The exercise
Put each line of the entries into a Markdown table with the columns Row and Line. Begin at the line that contains "How do I perform: Select", stop after the last line of the entries, and leave out blank lines.

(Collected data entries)
════
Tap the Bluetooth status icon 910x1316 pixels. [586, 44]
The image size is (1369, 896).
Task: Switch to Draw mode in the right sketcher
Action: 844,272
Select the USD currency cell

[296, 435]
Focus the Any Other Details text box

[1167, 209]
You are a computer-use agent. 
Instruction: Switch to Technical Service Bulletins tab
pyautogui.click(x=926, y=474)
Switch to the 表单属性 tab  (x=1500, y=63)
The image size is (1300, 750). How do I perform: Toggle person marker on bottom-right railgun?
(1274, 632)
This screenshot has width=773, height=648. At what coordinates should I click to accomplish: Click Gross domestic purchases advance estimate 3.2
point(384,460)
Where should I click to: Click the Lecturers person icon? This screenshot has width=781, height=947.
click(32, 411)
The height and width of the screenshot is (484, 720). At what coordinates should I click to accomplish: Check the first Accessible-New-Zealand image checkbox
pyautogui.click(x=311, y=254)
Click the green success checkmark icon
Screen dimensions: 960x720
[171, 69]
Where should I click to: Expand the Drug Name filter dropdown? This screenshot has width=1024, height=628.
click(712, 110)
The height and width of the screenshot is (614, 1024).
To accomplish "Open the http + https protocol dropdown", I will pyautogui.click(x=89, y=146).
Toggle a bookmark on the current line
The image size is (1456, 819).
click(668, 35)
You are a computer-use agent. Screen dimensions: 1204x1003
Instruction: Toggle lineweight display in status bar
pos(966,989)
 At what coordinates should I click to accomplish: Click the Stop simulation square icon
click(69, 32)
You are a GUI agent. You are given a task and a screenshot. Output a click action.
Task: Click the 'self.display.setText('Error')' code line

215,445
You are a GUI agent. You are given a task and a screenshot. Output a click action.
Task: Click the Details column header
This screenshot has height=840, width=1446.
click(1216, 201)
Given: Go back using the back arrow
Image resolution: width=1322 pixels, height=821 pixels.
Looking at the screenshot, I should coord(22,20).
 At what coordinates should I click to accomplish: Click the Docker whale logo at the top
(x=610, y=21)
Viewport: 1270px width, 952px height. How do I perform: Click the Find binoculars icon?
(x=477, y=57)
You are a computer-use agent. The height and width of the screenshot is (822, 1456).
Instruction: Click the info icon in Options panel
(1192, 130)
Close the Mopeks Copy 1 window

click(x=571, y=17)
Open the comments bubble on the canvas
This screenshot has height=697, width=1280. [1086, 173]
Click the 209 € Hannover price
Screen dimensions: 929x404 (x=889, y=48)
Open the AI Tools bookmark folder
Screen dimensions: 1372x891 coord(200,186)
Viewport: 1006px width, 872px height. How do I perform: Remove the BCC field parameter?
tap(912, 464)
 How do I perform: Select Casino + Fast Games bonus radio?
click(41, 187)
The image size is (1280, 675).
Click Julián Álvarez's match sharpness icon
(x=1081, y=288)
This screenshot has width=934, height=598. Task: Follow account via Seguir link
════
Solution for this exercise
| Row | Line |
|---|---|
| 1 |  How do I perform: Select Casino + Fast Games bonus radio? |
| 2 | click(41, 187) |
| 3 | The image size is (1280, 675). |
| 4 | Click Julián Álvarez's match sharpness icon |
| 5 | (x=1081, y=288) |
| 6 | This screenshot has width=934, height=598. Task: Follow account via Seguir link |